Thursday, September 27, 2018

A Second Front Door

My third son was supposed to be a daughter. So was my second one, come to think of it, but by the time we decided to have a third kid, we had transitioned from "oh, wouldn't it be lovely..." to a weirdly compulsive socio-genetic imperative. I was married to a driven, forceful Type-A woman making her way and her name in an industry dominated by men, including several recruited from places oversees where women regularly get lit on fire. It seemed incredibly important that our family included a representative of the XX set, for crafting into a feminist super soldier in the mold of her mother, but without the limiting baggage of having had to come of age in the virulent sexism of the 1990s.

I'm obligated (and happy to) say here that I couldn't imagine my life without the three boy-monsters I've been voluntarily saddled with, but neither am I going to say "I'm glad I never had a daughter" because that's not strictly true. I spoiled (and still spoil a bit... go on, lean in, you can smell it a little) to throw what punches I could in the fights she'd fight to carve out a space for herself in what I imagined would be an increasingly egalitarian future.

But see how I even manage to make my pretend daughter's struggle about me. Despite the screeching voice internet trolls and sports talk radio have tried to give it, patriarchy is subtle, pernicious, persistent. It's an infection endemic to all westerners, man and woman, one we all carry silently like HPV, that nobody really notices until it occasional flares up into, if you're a guy, the mild embarrassment of genital warts or, if you're a lady-person, often-fatal cervical cancer. What I'm getting at is I'm glad I never even have the option to be tempted with starting a sentence with "As a father of daughters..."

The tenor and timbre of the Kavanaugh Supreme Court confirmation struggle can't help but call back the yucky leitmotif of the Clarence Thomas debacle from more than a quarter century ago. A lot of what we thought we'd have by 2018 as markers of a futuristic society have yet to come to pass. This week I can't help but think of how gender equality is jetpacks. A perpetual un-promise trapped in the minds of fantasists, madmen, liars and salesmen.

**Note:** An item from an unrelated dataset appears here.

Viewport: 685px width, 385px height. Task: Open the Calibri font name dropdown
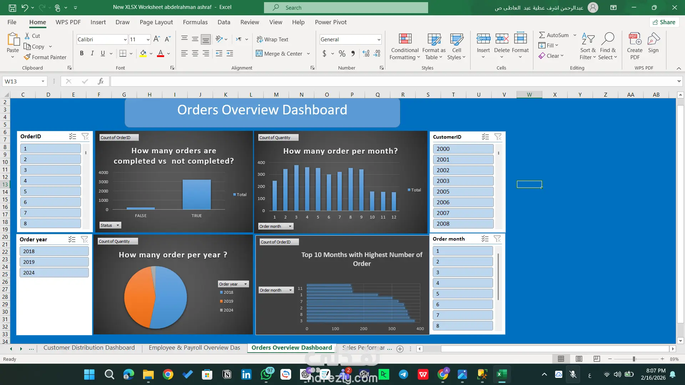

I couldn't watch all of it, partly because I was at work and partly because I didn't want to. I didn't see any of the direct testimony of Christine Blasey Ford. I skimmed over the transcript of her prepared remarks and some summaries of her testimony and knew I'd best not risk breaking anything company-owned as she was subjected to questioning funneled through the gender-swapped avatar of the GOP Senate Judicial Committee brigade out there bravely defending the rights of people just like them: Christian, white, old as fuck and almost all 100% straight.*

I did watch a little of the nominee's remarks and I have to say, it's been a while since I've seen an adult launch into a full-fledged temper tantrum in public. I can tell you with absolute certainty that every single time I have seen that phenomenon occur, it's been a white man pulling it off. That was the face, voice, posture and whine of a person who has never been denied a single thing in his entire, wonderful, safe life. For Brett Kavanaugh, there is no such thing as cost. Cost is what everyone else pays once you leave the room. Once you're done with them and you never have to be inconvenienced with the sight of them again.

The sad thing is, I have almost no doubt that an obvious liar like Brett Kavanaugh will be confirmed to the Supreme Court, maybe before you even read this. And in the celebratory group photo with the other sitting justices that ensues, I hope they position him right next to Clarence Thomas so we can really see how little space there is between them.

Maybe I'm old and cynical and so very wrong, but nah, I doubt it. Very rarely rarely do historical forces align to produce a single moment where we can see so clearly how far we haven't come.

---

*I'd never use the suggestion of homosexuality as a slur. Lindsey Graham can be closeted if he wants to be. And maybe he isn't, I don't know. Maybe all his bullshit righteous indignation today was an involuntary self-defense response when he recognized a fellow poon-hound. But I'm going to bet he's a hypocrite in more than just the ways he's public about. I call it the Newt Gingrich Theory of Congressional Behavior.